The problem | Reproduce only the lines of the material below that start at the line containing "Advanced Turf Solutions (291, 2293)" and stop at the line containing "Makita USA, Inc. (281, 2227)". Keep both end lines.

════════════════════

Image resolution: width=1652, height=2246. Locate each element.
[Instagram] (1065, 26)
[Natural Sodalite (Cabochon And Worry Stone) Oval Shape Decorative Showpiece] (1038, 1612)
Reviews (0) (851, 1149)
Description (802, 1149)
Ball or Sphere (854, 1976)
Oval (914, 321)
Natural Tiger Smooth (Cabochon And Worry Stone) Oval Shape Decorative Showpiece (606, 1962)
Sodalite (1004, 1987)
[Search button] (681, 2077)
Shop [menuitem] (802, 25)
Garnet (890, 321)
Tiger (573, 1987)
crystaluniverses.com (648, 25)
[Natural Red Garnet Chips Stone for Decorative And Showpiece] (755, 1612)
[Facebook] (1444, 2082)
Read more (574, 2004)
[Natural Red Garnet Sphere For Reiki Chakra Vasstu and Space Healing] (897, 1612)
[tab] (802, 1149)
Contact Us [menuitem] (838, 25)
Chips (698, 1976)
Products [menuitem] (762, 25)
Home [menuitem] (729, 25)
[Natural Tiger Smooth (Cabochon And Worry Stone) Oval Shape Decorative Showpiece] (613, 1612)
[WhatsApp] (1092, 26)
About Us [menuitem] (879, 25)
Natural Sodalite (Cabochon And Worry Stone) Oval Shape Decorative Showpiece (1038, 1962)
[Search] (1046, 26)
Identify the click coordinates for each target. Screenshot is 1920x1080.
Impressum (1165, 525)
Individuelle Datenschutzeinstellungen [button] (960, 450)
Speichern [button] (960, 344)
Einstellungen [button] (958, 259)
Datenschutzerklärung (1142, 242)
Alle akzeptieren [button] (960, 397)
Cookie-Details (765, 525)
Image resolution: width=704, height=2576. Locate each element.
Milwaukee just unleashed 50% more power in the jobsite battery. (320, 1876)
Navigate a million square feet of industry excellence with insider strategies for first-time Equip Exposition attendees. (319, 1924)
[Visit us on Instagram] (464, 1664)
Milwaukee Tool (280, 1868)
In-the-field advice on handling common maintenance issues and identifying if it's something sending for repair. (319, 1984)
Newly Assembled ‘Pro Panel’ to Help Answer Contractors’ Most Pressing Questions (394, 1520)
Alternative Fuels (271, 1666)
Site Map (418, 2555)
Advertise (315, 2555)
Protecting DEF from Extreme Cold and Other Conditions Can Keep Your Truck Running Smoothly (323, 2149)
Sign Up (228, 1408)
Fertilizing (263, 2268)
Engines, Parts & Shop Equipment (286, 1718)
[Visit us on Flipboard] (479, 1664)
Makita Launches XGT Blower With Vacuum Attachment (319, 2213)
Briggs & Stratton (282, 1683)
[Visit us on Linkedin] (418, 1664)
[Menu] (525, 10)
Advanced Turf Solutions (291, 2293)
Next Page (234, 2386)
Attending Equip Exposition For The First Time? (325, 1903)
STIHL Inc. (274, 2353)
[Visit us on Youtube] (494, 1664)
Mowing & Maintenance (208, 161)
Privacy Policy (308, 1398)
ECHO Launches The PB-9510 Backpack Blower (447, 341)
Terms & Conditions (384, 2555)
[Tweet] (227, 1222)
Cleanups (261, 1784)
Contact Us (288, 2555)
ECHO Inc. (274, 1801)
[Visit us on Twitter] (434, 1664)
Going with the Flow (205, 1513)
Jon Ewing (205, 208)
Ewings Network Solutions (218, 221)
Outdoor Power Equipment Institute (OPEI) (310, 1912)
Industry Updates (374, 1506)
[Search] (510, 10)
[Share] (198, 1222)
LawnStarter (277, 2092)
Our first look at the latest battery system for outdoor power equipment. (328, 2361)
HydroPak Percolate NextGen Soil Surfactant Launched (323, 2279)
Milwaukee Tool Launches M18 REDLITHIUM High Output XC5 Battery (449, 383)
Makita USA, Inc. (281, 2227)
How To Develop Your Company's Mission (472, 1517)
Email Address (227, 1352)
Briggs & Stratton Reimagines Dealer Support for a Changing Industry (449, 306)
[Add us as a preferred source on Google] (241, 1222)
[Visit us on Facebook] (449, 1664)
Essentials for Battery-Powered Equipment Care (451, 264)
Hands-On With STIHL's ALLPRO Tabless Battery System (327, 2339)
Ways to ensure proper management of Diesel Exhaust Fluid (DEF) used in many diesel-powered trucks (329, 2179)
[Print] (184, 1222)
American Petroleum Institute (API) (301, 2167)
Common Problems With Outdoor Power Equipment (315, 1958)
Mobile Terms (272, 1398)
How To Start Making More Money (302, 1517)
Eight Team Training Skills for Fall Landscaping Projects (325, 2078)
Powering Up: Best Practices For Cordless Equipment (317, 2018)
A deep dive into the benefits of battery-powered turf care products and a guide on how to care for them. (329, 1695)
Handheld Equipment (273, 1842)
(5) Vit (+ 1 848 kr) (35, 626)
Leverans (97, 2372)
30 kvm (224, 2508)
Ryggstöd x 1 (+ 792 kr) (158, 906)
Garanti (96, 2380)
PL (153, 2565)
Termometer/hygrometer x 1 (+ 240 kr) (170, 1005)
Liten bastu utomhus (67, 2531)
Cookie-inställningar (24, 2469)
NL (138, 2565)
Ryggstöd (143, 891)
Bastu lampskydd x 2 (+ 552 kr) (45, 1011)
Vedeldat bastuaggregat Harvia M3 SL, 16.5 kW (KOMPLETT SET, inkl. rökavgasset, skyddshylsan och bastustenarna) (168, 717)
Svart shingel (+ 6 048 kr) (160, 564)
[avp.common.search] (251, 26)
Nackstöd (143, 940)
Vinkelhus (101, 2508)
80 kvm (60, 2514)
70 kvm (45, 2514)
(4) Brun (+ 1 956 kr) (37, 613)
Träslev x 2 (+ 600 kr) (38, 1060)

════════════════════

Solution for this exercise |
Advanced Turf Solutions (291, 2293)
Next Page (234, 2386)
Attending Equip Exposition For The First Time? (325, 1903)
STIHL Inc. (274, 2353)
[Visit us on Youtube] (494, 1664)
Mowing & Maintenance (208, 161)
Privacy Policy (308, 1398)
ECHO Launches The PB-9510 Backpack Blower (447, 341)
Terms & Conditions (384, 2555)
[Tweet] (227, 1222)
Cleanups (261, 1784)
Contact Us (288, 2555)
ECHO Inc. (274, 1801)
[Visit us on Twitter] (434, 1664)
Going with the Flow (205, 1513)
Jon Ewing (205, 208)
Ewings Network Solutions (218, 221)
Outdoor Power Equipment Institute (OPEI) (310, 1912)
Industry Updates (374, 1506)
[Search] (510, 10)
[Share] (198, 1222)
LawnStarter (277, 2092)
Our first look at the latest battery system for outdoor power equipment. (328, 2361)
HydroPak Percolate NextGen Soil Surfactant Launched (323, 2279)
Milwaukee Tool Launches M18 REDLITHIUM High Output XC5 Battery (449, 383)
Makita USA, Inc. (281, 2227)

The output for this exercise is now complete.